Я сказала об этом сестре. Она посмотрела на меня с любовью и сказала: “Нет, Варочек, губка этого не посмеет”. Какой большой любовью она меня любила! Как много любви на меня излилось и другими людьми. И посейчас этот бальзам, эта живая вода не перестает меня врачевать и поить. Какая задолженность! Вовек мне не расплатиться. Но об этом потом, потом. Это можно отложить (расплаты) и до “жизни будущего века”. Неотложно необходимое – нырнуть в бездны подсознания и достать там “тайные тьмы” свои, и спросить своего даймона, как быть с ними сегодня, сейчас. И как укрепить рычаги, какими управляется жизнь в днях, в делах, в тех или иных запретах – в сторону помыслов и поступков, пропыляющих и оскорбляющих образ Божий в человеке[135].


Настя когда-то ответила Варваре на все времена настоящие и будущие.

посвящается В. Мирович

В тебе не отразилось ничего,

Что было мудростью создавшего тебя

И мнится мне, что ты слеза Его,

Упавшая в стихию бытия.

В его слезе сверкают отраженья,

Сверкают рощи, солнце и цветы,

Безумный круг земного сновиденья

– И это ты, и это ты.

Вот почему тебя я так любила,

Тебя проклясть была не в силах я.

Мне было сказано, мне откровенье было,

Что ты слеза в стихии бытия.

Анастасия Мирович окончательно ушла от всех в свой мир душевной болезни, откуда так и не возвращалась до самой смерти от голода в Мещерской больнице в 1919 году.
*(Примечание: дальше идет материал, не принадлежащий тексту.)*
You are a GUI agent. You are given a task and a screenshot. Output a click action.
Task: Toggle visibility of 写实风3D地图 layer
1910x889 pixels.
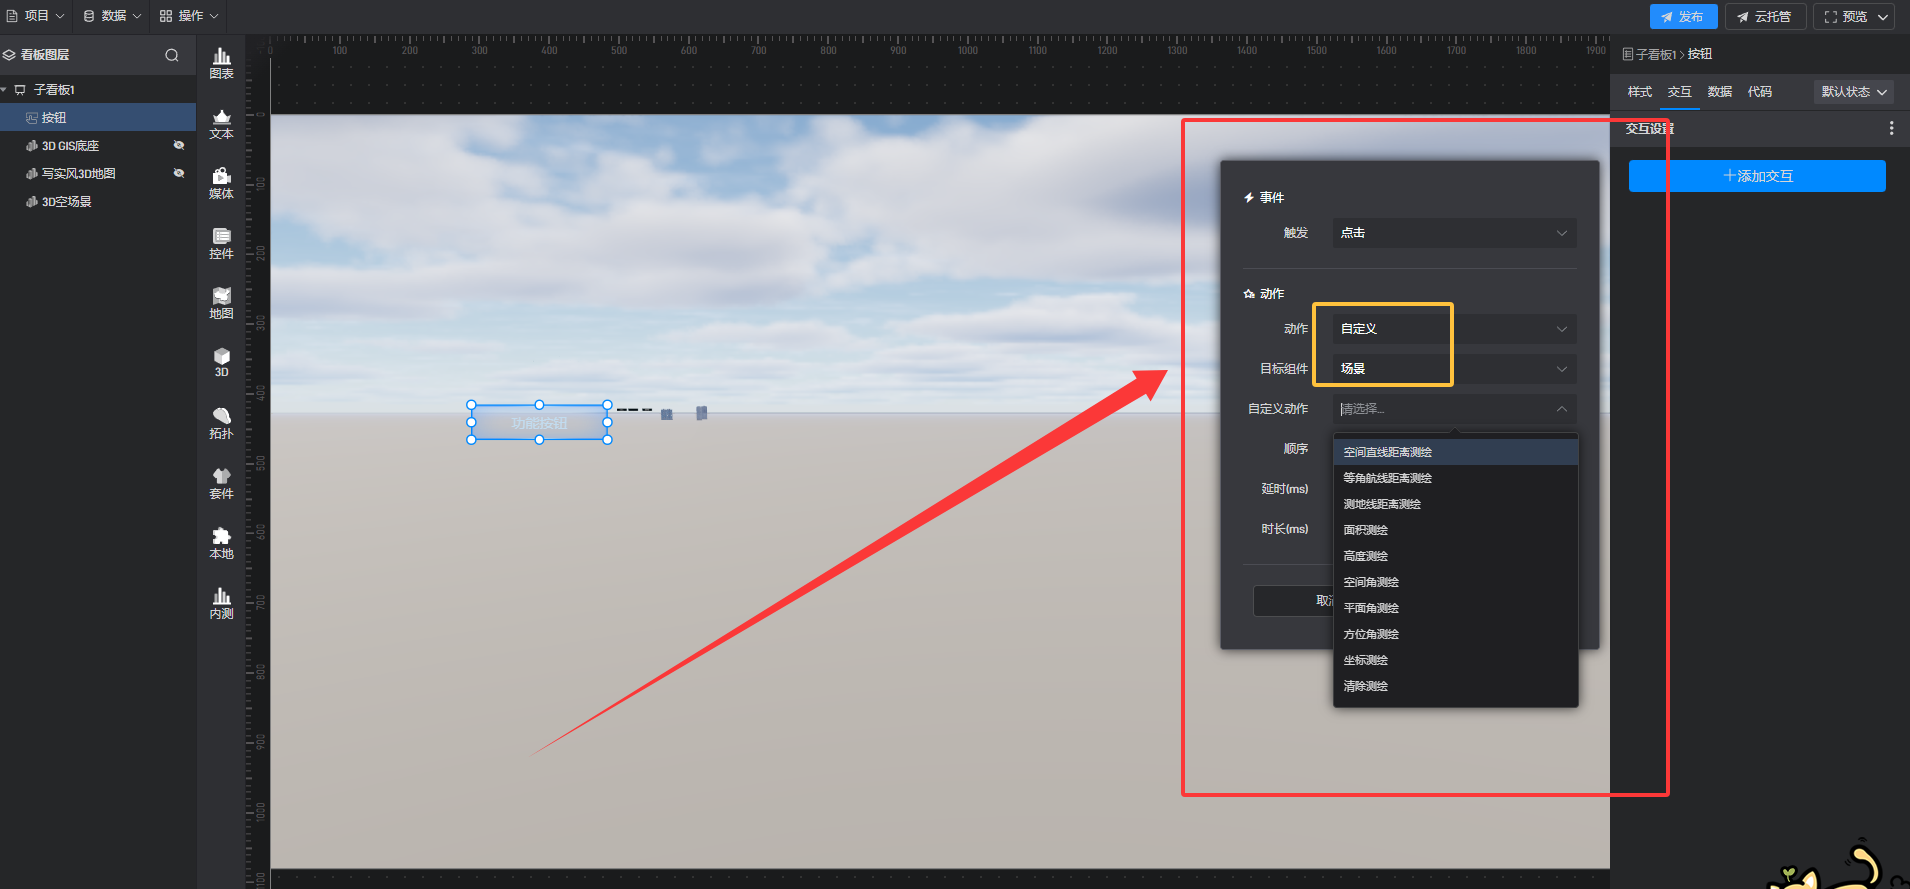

Апофеоз беспочвенности. Ответы на вызовы судьбы и другие события

Лев Шестов неоднократно писал своим близким о надвигающемся безумии. Боялся, что именно такой финал его ждет. Но сумел отойти от края пропасти – благодаря своим сочинениям, Анне Елеазаровне, детям. А Настя не смогла. Она словно взяла на себя его болезнь. И даже слова, которыми она встретила Варвару в сумасшедшем доме, были своего рода внутренними цитатами из Шестова: “Если бы был Бог! Хоть бы какой-нибудь Бог!” Но она оказалась слабее Шестова и своей сестры.

Нам абсолютно неизвестно, как Шестов отреагировал на болезнь Насти. Что сказал, что подумал. Свидетельств об этом не сохранилось. Но в 1903–1904 годы он работает над своей знаменитой книгой “Апофеоз беспочвенности”. Книга эта переворачивает все представления о норме, о причинности и закономерности. Книга-бунт. Книга об одиночестве человека на космическом сквозняке.

“Не знаем, испытал ли сам автор одну из тех жизненных трагедий, в которых он видит единственный источник истинной, реальной философии; во всяком случае, эта его книга, как и две предшествовавшие ей, исполнена духом страстного, до боли напряженного искания, притом искания не «обмана», хотя бы убедительного и возвышающего нас, а трезвых истин, хотя бы и «низких»: всякая новая истина, говорит в одном месте г. Шестов, всегда безобразна, как новорожденный ребенок. И это именно придает высокую ценность его книге”[136], – эти слова Гершензон написал о его работе “Достоевский и Ницше”. Но эти слова отвечают и главной книге Шестова – “Апофеоз беспочвенности”.

В “Апофеозе” неожиданно возникает маленький сюжет о гусенице. Конечно же, Лев Исаакович читал Настин рассказ “Гусеницы” о разговоре двух гусениц-сестер о преображении плоти, которое непременно настанет, но они его только предчувствуют. Удивительно, как Шестов разворачивает ту же притчу, но уже по-иному.